Measuring Mental Health by Questionnaires in Primary Care – Unidimensionality, Responsiveness and Compliance
Abstract
Background: The aim of this study is to compare the homogeneity and responsiveness of established self-rating scales measuring mental health by family doctors, namely selected Symptom Checklist-90 (SCL-90) subscales, the General Health Questionnaire (GHQ-12), WHO-5 and Short Form 36 (SF-36). Methods: One thousand, seven hundred and eighty-five primary care patients 18–65 years of age were included in the study and followed up three months later. The homogeneity of the different scales was assessed using the Mokken analysis. In the GHQ-12, factor analysis was used to evaluate the compliance of the respondents. Responsiveness indices were calculated in terms of standardised response means (SRM). Results: Factor analysis identified two factors within the GHQ-12, one of which included the positively phrased items and the other the negatively phrased items, i.e. acceptable compliance. The Mokken analysis showed that all of the included scales had an acceptable unidimensionality, i.e. their total scores are sufficient statistics. The SRM showed the highest response in the diagnostic groups of depression and anxiety. The WHO-5 showed that the caseness of minor affective states followed the ICD-10 hierarchical structure so that depression had the highest rate of caseness, followed by anxiety disorder and somatisation disorder. Conclusions: The homogeneity, responsiveness and compliance of the common questionnaires for measuring mental health in the primary care setting were found to be acceptable.Acknowledgements: The authors wish to thank Ove Aaskoven for the requested statistical analysis.
Authors’ contributions: Kaj Sparle Christensen acquired the data for the study, assisted in data analysis and drafted the manuscript. Per Bech conceived the idea for the manuscript. Per Bech and Per Fink helped to draft the manuscript. All authors read and approved the final manuscript.

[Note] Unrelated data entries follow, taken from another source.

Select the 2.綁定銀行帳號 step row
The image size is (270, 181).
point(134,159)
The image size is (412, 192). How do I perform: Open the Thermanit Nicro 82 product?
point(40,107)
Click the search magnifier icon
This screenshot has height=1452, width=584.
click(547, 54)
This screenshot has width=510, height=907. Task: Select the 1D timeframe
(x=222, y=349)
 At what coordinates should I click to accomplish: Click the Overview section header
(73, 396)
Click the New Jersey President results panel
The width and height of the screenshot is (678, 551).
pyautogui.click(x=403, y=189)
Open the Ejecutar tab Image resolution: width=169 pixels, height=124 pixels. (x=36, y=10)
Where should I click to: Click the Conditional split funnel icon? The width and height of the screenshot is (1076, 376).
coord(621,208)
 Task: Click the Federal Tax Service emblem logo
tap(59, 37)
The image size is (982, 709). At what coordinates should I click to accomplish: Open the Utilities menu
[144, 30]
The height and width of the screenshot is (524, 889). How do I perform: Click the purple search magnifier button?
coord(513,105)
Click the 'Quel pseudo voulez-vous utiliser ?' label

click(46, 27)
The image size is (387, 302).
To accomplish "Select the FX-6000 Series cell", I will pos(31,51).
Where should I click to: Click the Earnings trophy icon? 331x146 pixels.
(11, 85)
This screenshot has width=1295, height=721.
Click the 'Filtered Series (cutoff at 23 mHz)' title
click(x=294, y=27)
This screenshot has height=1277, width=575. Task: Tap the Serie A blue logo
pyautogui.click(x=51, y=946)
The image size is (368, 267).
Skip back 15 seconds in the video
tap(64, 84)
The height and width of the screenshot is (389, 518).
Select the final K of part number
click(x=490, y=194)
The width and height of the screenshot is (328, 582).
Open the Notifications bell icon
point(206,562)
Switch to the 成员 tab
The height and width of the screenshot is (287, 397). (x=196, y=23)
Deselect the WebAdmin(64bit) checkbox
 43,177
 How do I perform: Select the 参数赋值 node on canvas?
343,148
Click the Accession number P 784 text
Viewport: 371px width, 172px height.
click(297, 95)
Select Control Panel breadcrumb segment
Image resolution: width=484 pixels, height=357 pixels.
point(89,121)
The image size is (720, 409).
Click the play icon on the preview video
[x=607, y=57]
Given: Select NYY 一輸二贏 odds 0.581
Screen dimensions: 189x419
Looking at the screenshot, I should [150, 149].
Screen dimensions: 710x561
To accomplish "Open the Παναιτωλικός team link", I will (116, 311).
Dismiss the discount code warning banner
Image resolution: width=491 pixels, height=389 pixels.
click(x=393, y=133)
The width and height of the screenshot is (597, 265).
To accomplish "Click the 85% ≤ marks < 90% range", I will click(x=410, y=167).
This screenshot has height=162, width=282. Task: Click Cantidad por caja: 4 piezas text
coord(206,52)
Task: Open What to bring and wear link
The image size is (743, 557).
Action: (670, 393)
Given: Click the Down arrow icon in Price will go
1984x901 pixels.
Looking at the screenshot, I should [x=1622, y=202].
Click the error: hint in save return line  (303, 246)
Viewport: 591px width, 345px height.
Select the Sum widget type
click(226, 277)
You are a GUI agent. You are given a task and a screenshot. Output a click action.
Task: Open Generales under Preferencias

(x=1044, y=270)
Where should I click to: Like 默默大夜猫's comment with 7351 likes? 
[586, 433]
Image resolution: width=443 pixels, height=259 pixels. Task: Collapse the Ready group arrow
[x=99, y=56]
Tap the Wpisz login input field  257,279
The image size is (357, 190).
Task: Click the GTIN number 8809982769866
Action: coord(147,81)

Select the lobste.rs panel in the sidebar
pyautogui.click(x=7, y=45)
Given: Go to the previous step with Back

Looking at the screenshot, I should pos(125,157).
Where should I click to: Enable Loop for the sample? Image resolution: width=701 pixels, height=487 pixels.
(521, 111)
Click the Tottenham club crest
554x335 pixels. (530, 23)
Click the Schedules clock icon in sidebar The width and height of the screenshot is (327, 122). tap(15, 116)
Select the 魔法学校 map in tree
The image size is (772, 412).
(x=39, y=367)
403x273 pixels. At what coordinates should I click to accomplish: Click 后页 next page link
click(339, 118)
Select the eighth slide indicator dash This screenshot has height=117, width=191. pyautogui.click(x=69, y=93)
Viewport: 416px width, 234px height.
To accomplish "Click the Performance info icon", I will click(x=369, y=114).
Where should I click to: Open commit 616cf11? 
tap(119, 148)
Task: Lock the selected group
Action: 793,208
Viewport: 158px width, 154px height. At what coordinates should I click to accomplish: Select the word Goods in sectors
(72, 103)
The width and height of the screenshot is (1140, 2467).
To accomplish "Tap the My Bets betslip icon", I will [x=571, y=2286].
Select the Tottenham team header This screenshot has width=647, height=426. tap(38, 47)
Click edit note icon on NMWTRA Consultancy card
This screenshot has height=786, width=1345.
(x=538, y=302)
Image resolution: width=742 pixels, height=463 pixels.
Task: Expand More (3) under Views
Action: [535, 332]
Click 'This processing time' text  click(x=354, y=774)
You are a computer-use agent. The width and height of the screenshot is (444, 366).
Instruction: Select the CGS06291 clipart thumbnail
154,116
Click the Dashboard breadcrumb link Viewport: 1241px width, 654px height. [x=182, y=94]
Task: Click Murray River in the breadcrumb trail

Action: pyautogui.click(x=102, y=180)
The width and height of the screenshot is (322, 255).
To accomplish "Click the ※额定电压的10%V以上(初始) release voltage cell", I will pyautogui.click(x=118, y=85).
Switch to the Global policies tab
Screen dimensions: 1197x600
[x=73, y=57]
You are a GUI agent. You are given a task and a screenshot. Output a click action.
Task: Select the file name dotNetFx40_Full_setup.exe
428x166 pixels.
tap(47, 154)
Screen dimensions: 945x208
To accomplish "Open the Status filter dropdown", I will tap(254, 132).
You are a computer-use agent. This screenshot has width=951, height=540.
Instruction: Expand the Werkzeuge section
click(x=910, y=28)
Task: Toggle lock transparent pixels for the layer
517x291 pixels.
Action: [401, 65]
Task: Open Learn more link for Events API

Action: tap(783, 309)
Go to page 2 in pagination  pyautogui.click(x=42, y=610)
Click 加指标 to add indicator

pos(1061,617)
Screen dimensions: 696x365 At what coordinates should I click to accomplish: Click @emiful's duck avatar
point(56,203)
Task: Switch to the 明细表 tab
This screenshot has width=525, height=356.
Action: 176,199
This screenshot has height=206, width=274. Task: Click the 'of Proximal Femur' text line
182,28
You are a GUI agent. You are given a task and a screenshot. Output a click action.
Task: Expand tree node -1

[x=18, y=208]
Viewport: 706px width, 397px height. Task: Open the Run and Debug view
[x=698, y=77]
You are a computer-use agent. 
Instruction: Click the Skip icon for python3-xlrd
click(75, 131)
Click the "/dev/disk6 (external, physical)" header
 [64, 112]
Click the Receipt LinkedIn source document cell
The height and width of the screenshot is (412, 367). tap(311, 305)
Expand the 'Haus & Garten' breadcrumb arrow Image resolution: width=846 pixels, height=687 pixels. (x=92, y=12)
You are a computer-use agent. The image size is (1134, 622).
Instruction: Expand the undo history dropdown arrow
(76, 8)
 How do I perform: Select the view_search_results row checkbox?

Depression, screening questionnaires, responsiveness, compliance
Mental disorders are very common among primary care patients, but often remain unrecognised by family doctors.1,2 Easy-to-use instruments are needed for assistance in case identification, for measuring of symptom severity (unidimensionality) and for monitoring changes in mental health (responsiveness over time).3 The reluctance to use patient-administrated questionnaires measuring mental disorders is often due to the perceived problem of the respondents’ compliance; that is, their test-taking behaviour.
The Common Mental Disorder Questionnaire (CMDQ) has recently been introduced as an instrument for measuring mental health status in the primary care setting.4 The CMDQ is a short composite instrument including subscales from the Hopkins Symptom Checklist (SCL-90),5,6 the Whiteley-7 scale7 and the alcohol abuse disorder questionnaire ‘Cut down, Anger, Guilt and Eye-opener’ (CAGE).8
The CMDQ was primarily designed to provide the general practitioner with specific clinical measures of somatisation including illness worry, emotional distress, depression, general anxiety and alcohol problems. All of the scales used in the CMDQ are in the public domain and no permission to use is necessary unless used in a profit-making endeavour.5,7,8
The General Health Questionnare (GHQ-12)9 has also been designed to screen for mental disorders in the medically ill, but has mainly been employed as a screening instrument in epidemiological studies or primary care research; it has rarely been used in clinical practice. However, in contrast to the CMDQ, the GHQ-12 includes both positively formulated items (measuring positive wellbeing) and negatively formulated items (measuring symptoms of anxiety or depression). A recent study found it of psychometric importance to separate these two dimensions by factor analysis in order to ensure the test-taking behaviour of the respondents as this problem of compliance is actually behind the strategy of having both positively and negatively formulated items.10 Epidemiological studies with the GHQ-12 have shown that a score of 12 or higher indicates a minor psychiatric case.9 The WHO-511 is a scale designed to measure positive psychological wellbeing.12 Henkel et al. showed that the WHO-5 was superior to GHQ-12 in identifying depression in the family doctor setting.13 A score below 50 indicates a minor psychiatric case.